The rogue letters that ruin the lives of people with problem debt should be stopped, urged consumer champion Martin Lewis.
The Money and Mental Health Policy Institute, which was founded by Mr Lewis, said outdated laws that require lenders to send such letters should be changed, as part of financial support measures for the coronavirus crisis.
Money and Mental Health’s “End Debt Threats” campaign calls for the rules of the Consumer Credit Act (1974) to be updated to make letters less threatening and painful.
Correspondence addressed to people considered to be in arrears may concern overdrafts, credit and store cards, payday loans or personal loans, for example.
The institute said current rules dictate the content of some letters sent by lenders when people are seriously behind on payments.
Confusing language can be used alongside threats of legal action, he said.
Martin Lewis, president of the Money and Mental Health Policy Institute, said: “The fact that lenders are forced by decades-old law to send bully letters to people with debt problems is staggering. These letters are ruining lives, and many lenders say they don’t want to send them, but the law leaves them with no options.
The government has set up support systems covering part of the population.

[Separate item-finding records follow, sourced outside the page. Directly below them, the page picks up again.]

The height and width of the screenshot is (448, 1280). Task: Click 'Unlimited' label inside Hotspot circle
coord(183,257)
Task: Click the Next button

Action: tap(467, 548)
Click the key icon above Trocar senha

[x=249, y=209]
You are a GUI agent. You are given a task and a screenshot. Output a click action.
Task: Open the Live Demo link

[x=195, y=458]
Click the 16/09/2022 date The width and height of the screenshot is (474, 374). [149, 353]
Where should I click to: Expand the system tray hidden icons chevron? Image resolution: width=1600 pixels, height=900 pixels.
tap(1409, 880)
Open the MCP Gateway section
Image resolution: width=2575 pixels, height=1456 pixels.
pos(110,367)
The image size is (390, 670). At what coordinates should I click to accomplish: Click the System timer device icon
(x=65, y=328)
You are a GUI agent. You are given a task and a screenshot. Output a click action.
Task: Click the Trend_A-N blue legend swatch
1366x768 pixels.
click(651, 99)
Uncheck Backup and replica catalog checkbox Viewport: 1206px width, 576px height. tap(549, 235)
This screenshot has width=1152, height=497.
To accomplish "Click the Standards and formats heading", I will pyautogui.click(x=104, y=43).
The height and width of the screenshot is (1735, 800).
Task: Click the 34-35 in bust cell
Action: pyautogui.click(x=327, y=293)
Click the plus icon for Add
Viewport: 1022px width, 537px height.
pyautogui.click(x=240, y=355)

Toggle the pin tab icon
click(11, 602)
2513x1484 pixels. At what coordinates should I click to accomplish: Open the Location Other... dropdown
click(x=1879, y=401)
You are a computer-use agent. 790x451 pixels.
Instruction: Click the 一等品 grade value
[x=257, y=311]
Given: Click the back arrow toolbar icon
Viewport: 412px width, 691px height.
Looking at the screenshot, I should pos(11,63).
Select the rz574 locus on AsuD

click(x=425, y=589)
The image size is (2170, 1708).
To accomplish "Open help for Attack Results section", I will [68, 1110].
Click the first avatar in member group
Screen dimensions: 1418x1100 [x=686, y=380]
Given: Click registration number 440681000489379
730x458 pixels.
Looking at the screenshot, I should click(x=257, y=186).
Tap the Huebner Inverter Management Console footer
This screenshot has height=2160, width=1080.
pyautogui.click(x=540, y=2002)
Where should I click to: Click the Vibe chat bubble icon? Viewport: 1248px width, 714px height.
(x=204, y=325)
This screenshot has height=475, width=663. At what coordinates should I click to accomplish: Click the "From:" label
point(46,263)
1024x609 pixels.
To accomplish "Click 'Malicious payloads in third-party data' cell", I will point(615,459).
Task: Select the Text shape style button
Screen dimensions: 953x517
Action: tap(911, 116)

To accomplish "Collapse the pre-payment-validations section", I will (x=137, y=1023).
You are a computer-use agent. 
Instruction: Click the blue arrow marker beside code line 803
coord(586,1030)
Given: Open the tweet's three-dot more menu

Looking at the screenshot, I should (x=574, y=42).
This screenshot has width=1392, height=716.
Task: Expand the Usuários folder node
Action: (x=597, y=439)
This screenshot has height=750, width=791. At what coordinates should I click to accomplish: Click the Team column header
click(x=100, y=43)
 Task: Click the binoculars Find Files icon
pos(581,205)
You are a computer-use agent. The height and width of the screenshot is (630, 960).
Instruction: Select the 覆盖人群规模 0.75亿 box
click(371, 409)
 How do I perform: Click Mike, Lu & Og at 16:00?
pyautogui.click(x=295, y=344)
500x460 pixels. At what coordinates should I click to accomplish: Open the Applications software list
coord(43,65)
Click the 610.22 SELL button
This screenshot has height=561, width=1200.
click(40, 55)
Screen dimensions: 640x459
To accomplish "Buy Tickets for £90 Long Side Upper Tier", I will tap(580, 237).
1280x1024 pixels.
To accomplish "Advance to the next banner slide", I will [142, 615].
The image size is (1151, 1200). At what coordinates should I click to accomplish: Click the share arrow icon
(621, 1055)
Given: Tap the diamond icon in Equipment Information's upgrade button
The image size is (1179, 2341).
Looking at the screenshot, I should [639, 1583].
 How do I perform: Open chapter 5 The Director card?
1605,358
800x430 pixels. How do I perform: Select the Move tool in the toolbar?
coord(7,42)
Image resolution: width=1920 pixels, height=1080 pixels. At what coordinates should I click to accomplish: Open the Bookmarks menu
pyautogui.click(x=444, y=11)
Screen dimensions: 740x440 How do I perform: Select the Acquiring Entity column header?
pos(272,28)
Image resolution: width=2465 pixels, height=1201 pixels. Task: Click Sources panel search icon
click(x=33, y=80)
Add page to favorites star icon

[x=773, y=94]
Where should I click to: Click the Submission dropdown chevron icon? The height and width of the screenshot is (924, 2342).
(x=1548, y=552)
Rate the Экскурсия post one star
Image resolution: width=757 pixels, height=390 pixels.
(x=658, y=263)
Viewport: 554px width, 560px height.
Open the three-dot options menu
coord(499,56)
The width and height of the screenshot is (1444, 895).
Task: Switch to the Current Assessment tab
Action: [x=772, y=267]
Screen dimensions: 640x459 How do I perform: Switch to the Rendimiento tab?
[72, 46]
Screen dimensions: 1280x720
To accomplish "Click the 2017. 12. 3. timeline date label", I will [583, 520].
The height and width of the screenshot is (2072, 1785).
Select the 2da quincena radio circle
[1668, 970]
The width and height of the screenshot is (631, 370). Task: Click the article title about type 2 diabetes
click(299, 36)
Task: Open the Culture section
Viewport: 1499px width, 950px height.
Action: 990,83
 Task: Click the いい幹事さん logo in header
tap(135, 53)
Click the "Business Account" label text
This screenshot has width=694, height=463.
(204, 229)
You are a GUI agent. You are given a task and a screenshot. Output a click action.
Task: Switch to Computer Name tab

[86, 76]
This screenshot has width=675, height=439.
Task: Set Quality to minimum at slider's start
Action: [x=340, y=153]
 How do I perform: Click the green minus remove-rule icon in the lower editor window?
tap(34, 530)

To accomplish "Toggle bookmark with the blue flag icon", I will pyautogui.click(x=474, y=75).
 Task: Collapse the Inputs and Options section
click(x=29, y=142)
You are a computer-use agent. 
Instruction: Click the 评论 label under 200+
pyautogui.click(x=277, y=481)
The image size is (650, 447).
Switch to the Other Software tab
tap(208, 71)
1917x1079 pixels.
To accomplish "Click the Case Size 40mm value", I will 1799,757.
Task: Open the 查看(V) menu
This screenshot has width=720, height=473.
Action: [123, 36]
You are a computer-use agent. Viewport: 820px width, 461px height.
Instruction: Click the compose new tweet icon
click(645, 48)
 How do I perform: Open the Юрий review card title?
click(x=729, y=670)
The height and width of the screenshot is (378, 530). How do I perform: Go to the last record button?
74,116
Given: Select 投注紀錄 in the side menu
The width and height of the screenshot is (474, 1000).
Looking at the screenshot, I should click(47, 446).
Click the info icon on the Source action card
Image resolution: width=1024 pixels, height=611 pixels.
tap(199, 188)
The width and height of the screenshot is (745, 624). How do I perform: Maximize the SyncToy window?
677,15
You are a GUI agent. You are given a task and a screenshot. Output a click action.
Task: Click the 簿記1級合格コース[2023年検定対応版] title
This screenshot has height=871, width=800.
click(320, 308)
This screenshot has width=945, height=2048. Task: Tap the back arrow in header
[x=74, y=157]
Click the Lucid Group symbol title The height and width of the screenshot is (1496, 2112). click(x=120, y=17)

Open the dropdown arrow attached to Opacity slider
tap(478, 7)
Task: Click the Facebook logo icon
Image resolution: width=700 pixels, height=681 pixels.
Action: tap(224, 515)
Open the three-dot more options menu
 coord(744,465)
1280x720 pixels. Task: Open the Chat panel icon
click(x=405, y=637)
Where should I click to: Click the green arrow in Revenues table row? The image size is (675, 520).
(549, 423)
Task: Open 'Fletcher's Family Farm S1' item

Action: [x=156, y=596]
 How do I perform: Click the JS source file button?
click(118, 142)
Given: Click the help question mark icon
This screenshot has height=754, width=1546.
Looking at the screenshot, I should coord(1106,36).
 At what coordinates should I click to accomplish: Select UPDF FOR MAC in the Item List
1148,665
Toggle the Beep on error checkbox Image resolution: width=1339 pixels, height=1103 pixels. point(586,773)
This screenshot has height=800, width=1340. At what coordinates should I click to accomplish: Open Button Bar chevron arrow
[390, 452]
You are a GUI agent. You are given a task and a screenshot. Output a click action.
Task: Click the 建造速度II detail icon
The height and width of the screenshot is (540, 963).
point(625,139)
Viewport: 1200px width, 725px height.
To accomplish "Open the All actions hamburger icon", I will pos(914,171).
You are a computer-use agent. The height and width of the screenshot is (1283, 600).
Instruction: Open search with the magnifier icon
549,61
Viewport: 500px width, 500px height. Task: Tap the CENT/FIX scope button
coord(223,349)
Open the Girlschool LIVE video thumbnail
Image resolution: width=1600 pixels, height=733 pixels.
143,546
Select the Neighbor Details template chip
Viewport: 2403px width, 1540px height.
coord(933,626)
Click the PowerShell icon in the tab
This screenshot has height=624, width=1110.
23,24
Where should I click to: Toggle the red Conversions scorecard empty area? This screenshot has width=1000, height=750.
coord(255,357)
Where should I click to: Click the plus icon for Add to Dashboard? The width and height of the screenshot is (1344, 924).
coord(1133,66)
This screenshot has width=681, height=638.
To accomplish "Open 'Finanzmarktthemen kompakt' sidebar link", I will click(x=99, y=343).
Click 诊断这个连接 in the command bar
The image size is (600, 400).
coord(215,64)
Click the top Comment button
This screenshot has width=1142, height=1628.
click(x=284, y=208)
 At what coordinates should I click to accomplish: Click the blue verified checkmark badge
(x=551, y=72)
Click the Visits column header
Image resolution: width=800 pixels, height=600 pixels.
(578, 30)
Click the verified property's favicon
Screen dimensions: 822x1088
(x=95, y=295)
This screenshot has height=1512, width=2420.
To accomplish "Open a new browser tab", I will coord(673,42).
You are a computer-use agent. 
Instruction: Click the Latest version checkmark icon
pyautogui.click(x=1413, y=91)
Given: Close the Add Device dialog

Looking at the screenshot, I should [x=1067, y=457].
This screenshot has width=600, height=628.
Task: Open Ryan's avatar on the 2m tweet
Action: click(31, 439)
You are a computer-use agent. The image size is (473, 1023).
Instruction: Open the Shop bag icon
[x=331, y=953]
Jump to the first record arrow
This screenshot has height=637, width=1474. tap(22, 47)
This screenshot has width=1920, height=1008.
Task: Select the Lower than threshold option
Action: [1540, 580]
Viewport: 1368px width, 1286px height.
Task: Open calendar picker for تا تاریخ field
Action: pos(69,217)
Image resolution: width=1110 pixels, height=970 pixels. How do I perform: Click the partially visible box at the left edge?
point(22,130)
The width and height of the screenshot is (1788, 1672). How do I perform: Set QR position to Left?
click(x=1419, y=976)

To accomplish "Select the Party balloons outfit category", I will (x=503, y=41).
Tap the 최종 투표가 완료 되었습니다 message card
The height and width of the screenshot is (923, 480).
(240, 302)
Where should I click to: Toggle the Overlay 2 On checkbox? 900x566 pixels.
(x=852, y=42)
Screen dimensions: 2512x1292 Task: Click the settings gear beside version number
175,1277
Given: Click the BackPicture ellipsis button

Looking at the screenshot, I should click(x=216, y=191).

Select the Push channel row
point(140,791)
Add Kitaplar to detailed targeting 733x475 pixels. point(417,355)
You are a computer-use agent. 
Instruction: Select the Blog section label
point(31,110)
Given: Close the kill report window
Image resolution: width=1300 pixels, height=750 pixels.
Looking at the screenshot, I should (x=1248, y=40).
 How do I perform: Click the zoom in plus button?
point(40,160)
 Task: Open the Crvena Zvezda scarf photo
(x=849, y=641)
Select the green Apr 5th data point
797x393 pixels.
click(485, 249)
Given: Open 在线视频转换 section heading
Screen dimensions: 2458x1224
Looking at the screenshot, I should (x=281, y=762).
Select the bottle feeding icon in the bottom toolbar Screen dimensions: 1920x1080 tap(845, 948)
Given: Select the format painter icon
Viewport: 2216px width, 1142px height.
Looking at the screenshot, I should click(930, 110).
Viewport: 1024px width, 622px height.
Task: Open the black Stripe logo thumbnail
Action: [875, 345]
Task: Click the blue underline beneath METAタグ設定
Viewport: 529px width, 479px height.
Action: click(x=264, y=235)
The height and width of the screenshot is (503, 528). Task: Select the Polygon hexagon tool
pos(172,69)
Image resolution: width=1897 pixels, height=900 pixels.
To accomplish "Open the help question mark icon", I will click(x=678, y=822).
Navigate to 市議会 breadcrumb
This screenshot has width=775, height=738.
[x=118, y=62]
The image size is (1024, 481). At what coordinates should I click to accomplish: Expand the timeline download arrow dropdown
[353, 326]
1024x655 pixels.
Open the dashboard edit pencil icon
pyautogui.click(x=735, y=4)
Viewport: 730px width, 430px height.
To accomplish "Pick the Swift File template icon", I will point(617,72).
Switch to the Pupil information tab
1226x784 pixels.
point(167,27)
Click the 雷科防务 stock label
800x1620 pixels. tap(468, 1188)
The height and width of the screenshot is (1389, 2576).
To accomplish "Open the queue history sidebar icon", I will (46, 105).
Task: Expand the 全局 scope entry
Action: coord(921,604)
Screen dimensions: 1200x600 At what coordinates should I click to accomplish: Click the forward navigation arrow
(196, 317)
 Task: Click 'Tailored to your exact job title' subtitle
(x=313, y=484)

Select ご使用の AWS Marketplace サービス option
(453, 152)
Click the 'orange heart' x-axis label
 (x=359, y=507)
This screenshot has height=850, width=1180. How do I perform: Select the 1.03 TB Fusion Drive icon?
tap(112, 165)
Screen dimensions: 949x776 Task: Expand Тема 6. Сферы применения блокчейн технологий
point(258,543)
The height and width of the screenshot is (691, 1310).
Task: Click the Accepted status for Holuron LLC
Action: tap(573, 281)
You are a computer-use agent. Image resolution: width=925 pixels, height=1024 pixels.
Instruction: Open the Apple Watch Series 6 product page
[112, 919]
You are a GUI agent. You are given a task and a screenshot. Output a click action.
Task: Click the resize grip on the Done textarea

Yet at such a sensitive and stressful time, he must change the rules on letters of debt.Martin lewis
“In the coming weeks, we will have a perverse situation where lenders will be forced to send threat letters to millions of people, even though they have been allowed to temporarily suspend debt repayment. This will cause distress and confusion at a time when financially struggling people, and many struggling with mental health issues, need it the least.
“The government has put in place support systems covering part of the population. Yet at such a sensitive and stressful time, he must change the rules on credentials. “
A Treasury spokesperson said: “It is vitally important that banks communicate with their customers about debt so that they can be supported in managing their finances. However, we are aware of the concerns raised and are carefully considering the matter.
“The epidemic has affected the lives of many – which is why we have introduced a broad package of financial support that is helping millions of businesses and individuals through these difficult times.”